■ **Material zur Übung**:
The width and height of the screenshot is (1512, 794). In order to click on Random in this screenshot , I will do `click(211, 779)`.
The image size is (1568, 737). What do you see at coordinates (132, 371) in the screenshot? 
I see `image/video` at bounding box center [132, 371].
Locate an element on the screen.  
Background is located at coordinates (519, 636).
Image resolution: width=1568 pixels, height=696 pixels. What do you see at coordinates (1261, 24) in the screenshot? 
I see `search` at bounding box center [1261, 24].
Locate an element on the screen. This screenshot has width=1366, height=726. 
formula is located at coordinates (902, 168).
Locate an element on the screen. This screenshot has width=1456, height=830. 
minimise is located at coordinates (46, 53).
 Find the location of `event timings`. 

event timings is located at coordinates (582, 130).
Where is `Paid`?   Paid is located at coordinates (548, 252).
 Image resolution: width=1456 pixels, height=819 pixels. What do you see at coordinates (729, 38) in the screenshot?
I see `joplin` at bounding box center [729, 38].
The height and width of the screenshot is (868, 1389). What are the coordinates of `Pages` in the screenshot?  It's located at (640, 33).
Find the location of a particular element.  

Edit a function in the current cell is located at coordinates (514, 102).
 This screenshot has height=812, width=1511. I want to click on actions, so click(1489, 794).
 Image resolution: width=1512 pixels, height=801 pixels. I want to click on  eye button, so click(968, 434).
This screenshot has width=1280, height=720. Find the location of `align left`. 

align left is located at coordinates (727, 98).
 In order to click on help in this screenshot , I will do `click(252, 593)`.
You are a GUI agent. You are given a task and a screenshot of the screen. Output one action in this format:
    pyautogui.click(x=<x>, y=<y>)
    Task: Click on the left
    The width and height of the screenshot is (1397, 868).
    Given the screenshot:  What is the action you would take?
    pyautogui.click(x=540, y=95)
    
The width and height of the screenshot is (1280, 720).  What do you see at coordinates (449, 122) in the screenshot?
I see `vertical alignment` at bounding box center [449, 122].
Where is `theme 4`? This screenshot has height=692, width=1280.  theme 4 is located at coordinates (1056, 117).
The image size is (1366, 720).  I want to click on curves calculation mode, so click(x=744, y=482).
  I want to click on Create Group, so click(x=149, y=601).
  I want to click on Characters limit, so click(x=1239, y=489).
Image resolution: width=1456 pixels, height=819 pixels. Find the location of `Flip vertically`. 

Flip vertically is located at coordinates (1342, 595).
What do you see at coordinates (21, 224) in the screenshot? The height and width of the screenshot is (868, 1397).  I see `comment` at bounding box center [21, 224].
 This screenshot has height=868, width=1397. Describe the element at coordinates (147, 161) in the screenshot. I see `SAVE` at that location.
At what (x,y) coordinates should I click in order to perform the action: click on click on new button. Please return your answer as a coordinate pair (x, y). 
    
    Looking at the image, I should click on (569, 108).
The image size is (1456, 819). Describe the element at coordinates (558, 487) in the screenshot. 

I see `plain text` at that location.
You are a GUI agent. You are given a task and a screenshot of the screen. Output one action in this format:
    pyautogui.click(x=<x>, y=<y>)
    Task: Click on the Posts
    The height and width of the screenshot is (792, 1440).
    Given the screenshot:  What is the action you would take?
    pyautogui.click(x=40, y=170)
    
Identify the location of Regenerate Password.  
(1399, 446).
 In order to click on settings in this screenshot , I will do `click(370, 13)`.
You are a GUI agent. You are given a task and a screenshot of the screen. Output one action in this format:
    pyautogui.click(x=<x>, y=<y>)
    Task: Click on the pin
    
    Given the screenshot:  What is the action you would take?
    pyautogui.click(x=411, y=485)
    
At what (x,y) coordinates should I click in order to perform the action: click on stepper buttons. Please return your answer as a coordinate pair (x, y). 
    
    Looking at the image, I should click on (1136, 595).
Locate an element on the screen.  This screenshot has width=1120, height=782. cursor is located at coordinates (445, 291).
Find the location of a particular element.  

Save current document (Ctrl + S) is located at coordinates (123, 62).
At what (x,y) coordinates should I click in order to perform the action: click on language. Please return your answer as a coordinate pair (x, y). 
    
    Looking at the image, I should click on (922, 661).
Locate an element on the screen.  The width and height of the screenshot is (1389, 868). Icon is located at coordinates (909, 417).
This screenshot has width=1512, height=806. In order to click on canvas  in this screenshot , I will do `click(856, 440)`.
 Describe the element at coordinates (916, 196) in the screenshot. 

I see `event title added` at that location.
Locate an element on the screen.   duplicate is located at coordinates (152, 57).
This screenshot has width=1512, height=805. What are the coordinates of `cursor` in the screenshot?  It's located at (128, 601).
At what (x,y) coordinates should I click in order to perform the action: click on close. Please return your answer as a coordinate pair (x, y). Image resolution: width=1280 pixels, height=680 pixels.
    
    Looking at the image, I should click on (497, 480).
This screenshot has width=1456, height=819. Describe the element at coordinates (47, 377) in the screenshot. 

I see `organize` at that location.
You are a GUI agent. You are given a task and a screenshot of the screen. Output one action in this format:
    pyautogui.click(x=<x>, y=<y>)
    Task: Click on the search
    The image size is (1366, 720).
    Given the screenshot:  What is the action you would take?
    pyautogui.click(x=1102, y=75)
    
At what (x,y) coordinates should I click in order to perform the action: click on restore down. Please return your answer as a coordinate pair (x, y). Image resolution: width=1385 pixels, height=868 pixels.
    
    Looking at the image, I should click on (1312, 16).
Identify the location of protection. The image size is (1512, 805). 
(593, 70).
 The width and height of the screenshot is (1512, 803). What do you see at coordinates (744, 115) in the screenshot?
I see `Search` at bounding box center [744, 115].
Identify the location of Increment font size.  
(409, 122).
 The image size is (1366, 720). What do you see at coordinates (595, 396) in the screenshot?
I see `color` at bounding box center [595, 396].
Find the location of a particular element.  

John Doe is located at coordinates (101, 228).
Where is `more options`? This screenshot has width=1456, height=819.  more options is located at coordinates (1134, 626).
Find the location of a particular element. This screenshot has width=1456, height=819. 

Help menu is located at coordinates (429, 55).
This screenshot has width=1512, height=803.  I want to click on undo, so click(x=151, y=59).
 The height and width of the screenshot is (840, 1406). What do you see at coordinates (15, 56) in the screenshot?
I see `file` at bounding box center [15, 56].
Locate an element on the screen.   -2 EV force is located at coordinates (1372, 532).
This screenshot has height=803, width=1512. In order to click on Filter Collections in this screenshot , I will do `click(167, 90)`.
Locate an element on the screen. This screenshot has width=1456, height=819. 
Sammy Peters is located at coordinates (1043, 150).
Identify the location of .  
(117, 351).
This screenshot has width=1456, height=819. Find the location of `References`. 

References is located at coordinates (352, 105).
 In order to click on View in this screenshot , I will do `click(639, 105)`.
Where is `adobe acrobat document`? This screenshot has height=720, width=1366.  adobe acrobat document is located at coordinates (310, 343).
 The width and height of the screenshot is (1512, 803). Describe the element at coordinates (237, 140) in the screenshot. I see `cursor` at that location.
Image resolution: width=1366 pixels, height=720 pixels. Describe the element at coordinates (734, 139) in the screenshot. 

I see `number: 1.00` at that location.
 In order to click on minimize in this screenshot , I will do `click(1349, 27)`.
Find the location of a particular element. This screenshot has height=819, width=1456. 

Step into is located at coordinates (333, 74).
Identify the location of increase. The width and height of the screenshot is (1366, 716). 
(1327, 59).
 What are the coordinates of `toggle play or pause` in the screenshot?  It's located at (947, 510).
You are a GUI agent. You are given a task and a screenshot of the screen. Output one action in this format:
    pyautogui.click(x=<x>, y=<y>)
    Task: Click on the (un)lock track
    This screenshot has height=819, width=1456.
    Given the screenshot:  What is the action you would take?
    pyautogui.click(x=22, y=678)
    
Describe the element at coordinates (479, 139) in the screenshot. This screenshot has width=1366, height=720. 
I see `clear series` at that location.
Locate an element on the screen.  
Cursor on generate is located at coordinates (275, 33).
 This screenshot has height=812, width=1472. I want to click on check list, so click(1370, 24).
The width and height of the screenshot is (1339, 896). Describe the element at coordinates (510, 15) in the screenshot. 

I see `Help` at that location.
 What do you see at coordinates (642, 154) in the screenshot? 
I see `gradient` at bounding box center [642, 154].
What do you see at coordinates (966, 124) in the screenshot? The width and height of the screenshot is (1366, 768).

■ **Was verlangt wird**: Schreib die Zeilen aus dem Material unverändert ab, beginnend mit der Zeile, die „The image size is (1456, 819).“ enthält, und endend mit der Zeile, die „Save current document“ enthält. Beide Zeilen gehören dazu.

■ **Lösung der Aufgabe**:
The image size is (1456, 819). Describe the element at coordinates (558, 487) in the screenshot. 

I see `plain text` at that location.
You are a GUI agent. You are given a task and a screenshot of the screen. Output one action in this format:
    pyautogui.click(x=<x>, y=<y>)
    Task: Click on the Posts
    The height and width of the screenshot is (792, 1440).
    Given the screenshot:  What is the action you would take?
    pyautogui.click(x=40, y=170)
    
Identify the location of Regenerate Password.  
(1399, 446).
 In order to click on settings in this screenshot , I will do `click(370, 13)`.
You are a GUI agent. You are given a task and a screenshot of the screen. Output one action in this format:
    pyautogui.click(x=<x>, y=<y>)
    Task: Click on the pin
    
    Given the screenshot:  What is the action you would take?
    pyautogui.click(x=411, y=485)
    
At what (x,y) coordinates should I click in order to perform the action: click on stepper buttons. Please return your answer as a coordinate pair (x, y). 
    
    Looking at the image, I should click on (1136, 595).
Locate an element on the screen.  This screenshot has width=1120, height=782. cursor is located at coordinates (445, 291).
Find the location of a particular element.  

Save current document (Ctrl + S) is located at coordinates (123, 62).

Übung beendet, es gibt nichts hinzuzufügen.